To do: Every line from the one containing "Given: Click search" to the one containing "Task: Focus the Rechercher dans le site field" in the records below, both included, must be set down exactly, and no other line.

═══ Entries supplied ═══

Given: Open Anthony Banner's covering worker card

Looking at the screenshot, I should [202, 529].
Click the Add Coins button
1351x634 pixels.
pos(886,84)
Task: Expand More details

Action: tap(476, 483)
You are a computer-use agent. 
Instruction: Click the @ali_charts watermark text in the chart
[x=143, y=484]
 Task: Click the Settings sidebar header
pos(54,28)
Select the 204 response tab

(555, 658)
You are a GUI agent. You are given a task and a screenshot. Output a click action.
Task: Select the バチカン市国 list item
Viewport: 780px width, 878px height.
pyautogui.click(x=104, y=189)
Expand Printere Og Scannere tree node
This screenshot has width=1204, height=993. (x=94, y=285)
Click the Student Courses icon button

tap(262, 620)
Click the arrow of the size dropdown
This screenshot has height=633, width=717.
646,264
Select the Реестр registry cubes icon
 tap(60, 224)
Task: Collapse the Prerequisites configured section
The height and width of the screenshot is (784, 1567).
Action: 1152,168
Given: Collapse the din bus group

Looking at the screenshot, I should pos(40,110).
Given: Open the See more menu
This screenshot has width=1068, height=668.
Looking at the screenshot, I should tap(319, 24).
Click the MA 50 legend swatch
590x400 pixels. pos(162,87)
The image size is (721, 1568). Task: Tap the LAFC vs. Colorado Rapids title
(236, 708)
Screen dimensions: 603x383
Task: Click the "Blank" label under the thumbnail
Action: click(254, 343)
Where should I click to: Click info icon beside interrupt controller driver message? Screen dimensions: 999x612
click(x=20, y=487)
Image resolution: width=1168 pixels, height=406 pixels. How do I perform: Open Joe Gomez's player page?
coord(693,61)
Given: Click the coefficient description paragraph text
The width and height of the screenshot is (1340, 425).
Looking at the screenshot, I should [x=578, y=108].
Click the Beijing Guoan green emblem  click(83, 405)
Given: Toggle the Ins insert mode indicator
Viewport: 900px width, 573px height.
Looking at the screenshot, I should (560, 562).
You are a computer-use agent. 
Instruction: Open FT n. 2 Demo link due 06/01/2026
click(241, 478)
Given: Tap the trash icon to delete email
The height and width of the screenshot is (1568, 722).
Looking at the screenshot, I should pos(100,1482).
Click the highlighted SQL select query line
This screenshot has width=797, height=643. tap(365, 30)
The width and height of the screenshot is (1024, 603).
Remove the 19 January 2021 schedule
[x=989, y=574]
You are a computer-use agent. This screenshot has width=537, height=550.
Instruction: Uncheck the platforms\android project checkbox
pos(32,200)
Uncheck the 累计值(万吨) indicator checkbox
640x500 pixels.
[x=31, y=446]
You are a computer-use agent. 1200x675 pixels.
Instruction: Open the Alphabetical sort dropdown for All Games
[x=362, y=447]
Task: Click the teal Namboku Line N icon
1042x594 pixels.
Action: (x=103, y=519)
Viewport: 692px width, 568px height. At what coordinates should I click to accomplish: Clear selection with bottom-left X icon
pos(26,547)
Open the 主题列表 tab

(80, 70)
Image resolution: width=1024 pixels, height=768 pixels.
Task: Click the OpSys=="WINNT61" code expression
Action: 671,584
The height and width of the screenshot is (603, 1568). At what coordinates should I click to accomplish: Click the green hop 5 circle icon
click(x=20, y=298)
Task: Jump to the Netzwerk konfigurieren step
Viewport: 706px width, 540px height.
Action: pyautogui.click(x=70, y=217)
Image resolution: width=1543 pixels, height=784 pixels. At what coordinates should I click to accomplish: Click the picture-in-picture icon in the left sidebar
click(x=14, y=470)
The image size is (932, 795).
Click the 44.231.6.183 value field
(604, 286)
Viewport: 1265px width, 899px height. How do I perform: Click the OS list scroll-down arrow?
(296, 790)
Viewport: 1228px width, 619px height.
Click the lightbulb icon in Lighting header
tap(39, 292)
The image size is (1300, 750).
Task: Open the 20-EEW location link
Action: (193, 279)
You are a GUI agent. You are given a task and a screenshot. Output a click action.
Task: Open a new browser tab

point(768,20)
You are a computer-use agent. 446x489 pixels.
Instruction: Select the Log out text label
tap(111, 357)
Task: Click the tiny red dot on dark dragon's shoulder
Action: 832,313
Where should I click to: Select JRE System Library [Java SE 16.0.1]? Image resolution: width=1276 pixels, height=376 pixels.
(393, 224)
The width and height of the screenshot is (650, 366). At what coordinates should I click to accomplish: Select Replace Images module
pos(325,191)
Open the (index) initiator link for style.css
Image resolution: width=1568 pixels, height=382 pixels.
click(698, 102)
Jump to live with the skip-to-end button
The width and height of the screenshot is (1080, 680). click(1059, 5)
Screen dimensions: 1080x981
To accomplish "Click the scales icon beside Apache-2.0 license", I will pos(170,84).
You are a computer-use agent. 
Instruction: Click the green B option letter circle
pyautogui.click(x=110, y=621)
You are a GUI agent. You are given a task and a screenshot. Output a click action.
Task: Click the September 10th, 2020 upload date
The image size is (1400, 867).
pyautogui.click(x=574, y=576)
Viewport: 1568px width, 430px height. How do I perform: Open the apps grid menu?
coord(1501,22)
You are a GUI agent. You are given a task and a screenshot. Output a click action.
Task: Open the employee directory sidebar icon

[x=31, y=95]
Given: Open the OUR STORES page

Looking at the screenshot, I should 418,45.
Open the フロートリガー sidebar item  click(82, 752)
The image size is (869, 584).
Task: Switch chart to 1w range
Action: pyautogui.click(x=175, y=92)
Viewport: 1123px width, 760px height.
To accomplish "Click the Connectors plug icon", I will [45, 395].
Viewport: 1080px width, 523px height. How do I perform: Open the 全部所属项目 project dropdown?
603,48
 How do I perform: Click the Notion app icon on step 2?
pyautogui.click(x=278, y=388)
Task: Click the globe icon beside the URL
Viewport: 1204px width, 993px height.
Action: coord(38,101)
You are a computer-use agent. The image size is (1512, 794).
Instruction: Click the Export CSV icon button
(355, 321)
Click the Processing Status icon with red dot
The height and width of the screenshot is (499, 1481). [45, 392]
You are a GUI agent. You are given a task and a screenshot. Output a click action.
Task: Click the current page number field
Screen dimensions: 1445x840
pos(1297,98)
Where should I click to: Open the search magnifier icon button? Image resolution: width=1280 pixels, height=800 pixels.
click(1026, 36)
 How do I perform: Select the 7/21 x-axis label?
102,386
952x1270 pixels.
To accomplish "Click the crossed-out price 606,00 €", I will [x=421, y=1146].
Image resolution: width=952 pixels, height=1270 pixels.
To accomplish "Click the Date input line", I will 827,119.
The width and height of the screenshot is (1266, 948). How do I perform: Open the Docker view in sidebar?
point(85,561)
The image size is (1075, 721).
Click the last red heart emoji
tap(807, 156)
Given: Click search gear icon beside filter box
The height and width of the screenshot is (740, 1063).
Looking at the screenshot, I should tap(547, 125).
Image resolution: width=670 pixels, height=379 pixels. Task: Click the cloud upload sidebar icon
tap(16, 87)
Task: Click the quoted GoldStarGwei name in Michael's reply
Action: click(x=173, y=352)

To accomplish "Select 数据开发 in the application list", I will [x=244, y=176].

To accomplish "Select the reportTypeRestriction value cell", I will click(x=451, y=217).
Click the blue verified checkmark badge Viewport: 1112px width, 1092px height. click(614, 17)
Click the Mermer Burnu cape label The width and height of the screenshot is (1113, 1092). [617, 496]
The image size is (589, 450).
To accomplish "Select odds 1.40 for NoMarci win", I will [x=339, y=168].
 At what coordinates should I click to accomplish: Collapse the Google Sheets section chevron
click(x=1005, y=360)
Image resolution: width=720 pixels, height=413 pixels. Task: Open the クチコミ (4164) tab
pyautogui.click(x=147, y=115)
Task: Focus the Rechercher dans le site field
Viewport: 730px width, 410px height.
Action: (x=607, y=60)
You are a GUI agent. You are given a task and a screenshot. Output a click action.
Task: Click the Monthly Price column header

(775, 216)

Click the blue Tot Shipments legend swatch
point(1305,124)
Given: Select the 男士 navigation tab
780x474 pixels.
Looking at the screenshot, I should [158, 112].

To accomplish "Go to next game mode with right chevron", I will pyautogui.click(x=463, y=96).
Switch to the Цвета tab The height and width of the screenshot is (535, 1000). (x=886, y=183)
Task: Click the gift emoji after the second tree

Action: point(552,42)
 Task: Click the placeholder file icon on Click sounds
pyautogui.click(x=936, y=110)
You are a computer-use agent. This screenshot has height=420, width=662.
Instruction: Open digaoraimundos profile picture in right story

═══

Solved exercise:
Given: Click search gear icon beside filter box
The height and width of the screenshot is (740, 1063).
Looking at the screenshot, I should tap(547, 125).
Image resolution: width=670 pixels, height=379 pixels. Task: Click the cloud upload sidebar icon
tap(16, 87)
Task: Click the quoted GoldStarGwei name in Michael's reply
Action: click(x=173, y=352)

To accomplish "Select 数据开发 in the application list", I will [x=244, y=176].

To accomplish "Select the reportTypeRestriction value cell", I will click(x=451, y=217).
Click the blue verified checkmark badge Viewport: 1112px width, 1092px height. click(614, 17)
Click the Mermer Burnu cape label The width and height of the screenshot is (1113, 1092). [617, 496]
The image size is (589, 450).
To accomplish "Select odds 1.40 for NoMarci win", I will [x=339, y=168].
 At what coordinates should I click to accomplish: Collapse the Google Sheets section chevron
click(x=1005, y=360)
Image resolution: width=720 pixels, height=413 pixels. Task: Open the クチコミ (4164) tab
pyautogui.click(x=147, y=115)
Task: Focus the Rechercher dans le site field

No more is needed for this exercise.